Torbett is not the first to consider imposing legislation on scooters. In the past it has been suggested that scooters should be considered motor vehicles. As such, they would be subject to license plates and motor vehicle registration fees. Torbett though, thinks that may be going a little bit too far.
Instead, he thinks North Carolina should consider classifying scooters the same as the National Highway Traffic Safety Administration (NHTSA) does. Under that definition, a scooter would only be considered a motor vehicle if it was able to travel over speeds of 20 miles per hour. In addition, any scooter that requires the operator to stand while using it would also not be considered a motor vehicle.
Torbett would like to see new legislation pertaining to where scooters can be driven, and certain traffic rules they would have to follow. However, he said that individual cities would be responsible for creating regulations on other matters, such as where scooters could be parked.
“It only makes sense to impose regulations on scooters, particularly those traveling at speeds similar to motor vehicles,” says Ben Whitley of Whitley Law Firm. “A pedestrian or bicyclist can be seriously injured if they get into an accident with a scooter being driven at high speeds.”

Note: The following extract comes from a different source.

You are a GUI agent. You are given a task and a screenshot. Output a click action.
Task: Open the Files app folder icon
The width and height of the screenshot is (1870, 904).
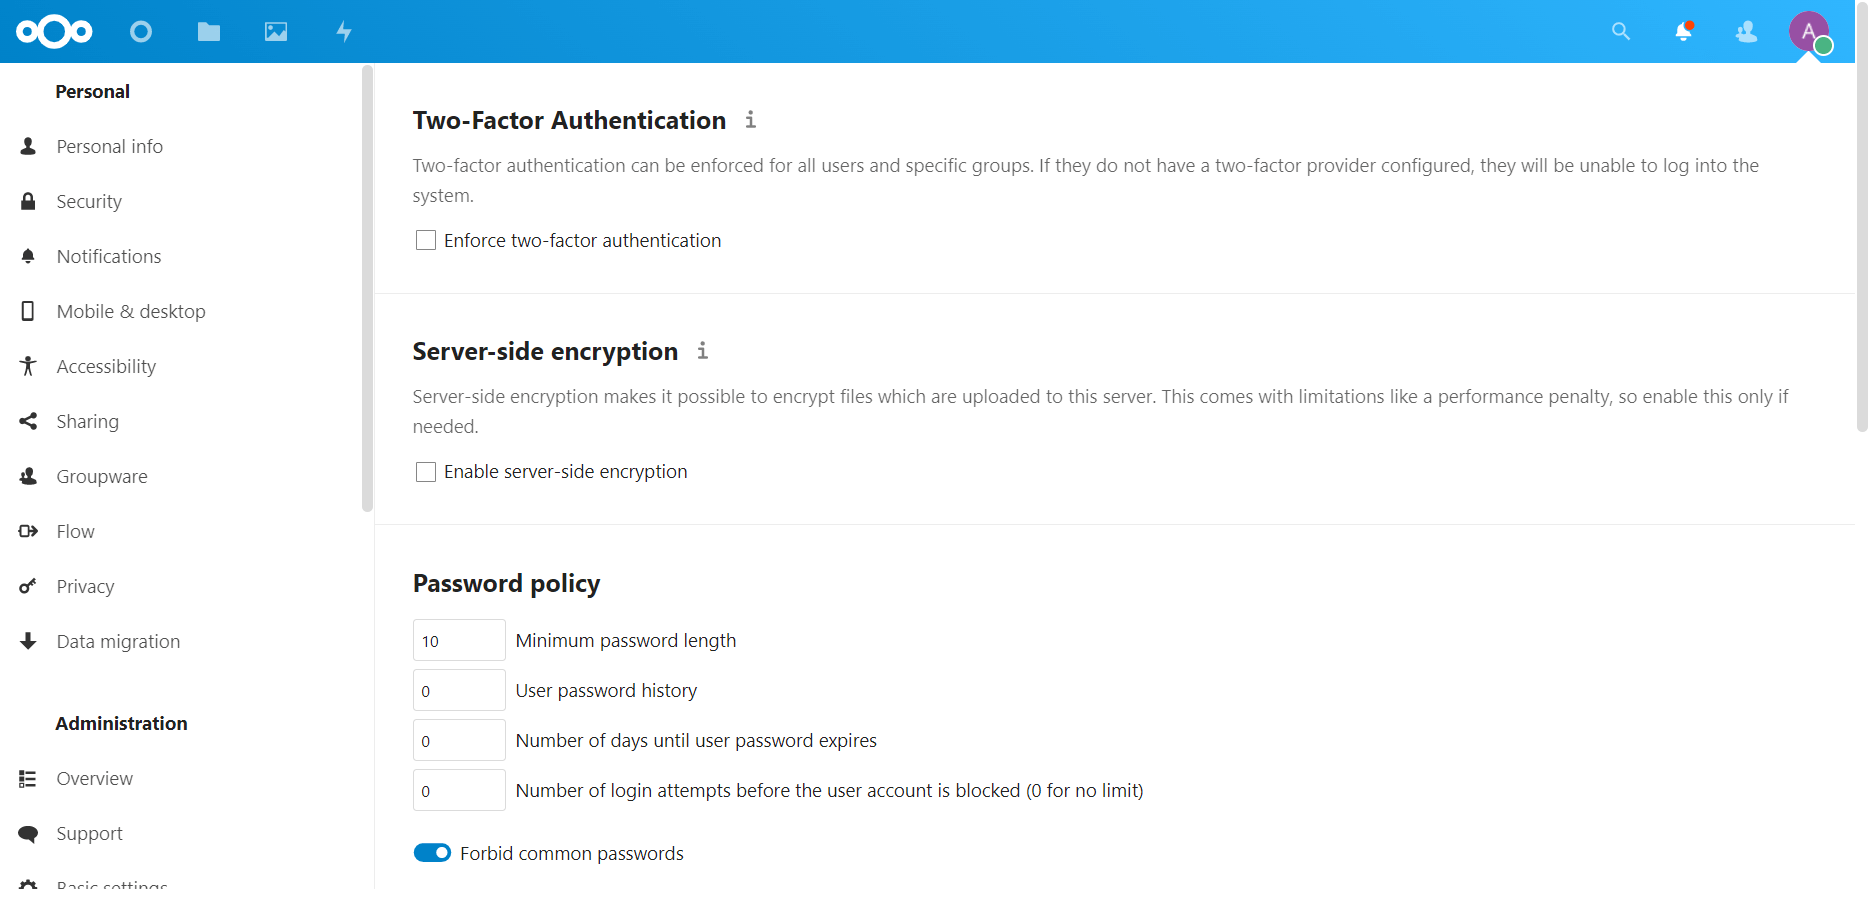[209, 32]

Currently, there are only nine states in the country that require a scooter operator to carry a license. In addition, there are only a dozen states that do not require scooters to be registered within their state, nor do they require operators to wear a helmet while driving. Hopefully this news coming out of North Carolina will have legislators throughout the nation considering tightening the regulations on these vehicles that can be just as dangerous as motor vehicles.